- [Work to do]
Please rewrite the items from the line containing "This screenshot has height=465, width=602." through the line containing "Action: (x=114, y=636)", swapping "checkbox" for "check box" and leaving everything else unchanged.

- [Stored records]

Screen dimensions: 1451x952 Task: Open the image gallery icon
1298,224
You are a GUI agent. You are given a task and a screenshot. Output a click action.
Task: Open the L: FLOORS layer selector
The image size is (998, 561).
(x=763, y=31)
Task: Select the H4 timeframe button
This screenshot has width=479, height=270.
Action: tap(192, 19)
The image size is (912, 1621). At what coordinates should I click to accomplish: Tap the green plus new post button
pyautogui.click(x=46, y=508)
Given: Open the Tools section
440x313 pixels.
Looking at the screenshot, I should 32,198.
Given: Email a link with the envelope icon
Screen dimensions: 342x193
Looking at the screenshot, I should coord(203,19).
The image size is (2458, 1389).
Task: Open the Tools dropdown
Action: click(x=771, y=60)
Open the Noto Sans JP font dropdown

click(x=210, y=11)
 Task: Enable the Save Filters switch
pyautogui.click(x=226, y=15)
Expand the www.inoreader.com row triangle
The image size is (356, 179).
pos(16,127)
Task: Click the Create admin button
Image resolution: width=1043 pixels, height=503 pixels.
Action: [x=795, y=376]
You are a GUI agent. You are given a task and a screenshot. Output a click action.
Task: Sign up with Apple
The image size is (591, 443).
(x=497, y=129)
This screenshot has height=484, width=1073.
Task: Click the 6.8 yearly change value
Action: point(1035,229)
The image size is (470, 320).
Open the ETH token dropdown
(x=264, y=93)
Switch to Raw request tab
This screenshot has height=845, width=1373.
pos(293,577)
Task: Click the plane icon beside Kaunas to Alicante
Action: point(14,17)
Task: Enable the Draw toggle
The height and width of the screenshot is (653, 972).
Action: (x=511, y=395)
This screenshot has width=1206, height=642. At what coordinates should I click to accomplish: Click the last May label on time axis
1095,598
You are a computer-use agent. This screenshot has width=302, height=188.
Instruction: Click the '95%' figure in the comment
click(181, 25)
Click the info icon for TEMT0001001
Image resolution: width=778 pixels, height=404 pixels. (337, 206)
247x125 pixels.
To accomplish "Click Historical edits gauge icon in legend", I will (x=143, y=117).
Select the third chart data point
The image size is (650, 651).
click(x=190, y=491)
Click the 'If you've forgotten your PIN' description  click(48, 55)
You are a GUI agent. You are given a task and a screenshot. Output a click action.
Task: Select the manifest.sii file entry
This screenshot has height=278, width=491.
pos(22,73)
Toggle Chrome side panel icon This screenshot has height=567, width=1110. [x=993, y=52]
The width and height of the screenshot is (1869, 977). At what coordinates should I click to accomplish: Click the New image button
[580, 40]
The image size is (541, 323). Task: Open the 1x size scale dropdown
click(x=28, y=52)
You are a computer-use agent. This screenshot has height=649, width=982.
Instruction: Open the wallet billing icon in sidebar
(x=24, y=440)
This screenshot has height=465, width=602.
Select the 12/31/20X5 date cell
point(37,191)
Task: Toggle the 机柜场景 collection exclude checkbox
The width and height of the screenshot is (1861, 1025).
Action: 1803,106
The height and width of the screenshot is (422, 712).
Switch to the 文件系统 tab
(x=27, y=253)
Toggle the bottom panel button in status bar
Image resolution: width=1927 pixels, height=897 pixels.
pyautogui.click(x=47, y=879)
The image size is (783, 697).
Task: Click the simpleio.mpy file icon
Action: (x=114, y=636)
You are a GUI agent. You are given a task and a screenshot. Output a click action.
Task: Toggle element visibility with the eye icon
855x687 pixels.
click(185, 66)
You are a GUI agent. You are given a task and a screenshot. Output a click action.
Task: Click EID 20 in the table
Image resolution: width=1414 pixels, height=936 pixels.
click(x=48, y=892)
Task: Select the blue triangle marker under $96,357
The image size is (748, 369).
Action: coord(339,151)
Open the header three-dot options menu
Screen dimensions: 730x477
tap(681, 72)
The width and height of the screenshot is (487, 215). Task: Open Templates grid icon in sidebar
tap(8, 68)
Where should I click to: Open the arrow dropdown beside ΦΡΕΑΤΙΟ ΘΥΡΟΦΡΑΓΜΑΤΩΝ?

- [Output of the exercise]
This screenshot has height=465, width=602.
Select the 12/31/20X5 date cell
point(37,191)
Task: Toggle the 机柜场景 collection exclude check box
The width and height of the screenshot is (1861, 1025).
Action: 1803,106
The height and width of the screenshot is (422, 712).
Switch to the 文件系统 tab
(x=27, y=253)
Toggle the bottom panel button in status bar
Image resolution: width=1927 pixels, height=897 pixels.
pyautogui.click(x=47, y=879)
The image size is (783, 697).
Task: Click the simpleio.mpy file icon
Action: (x=114, y=636)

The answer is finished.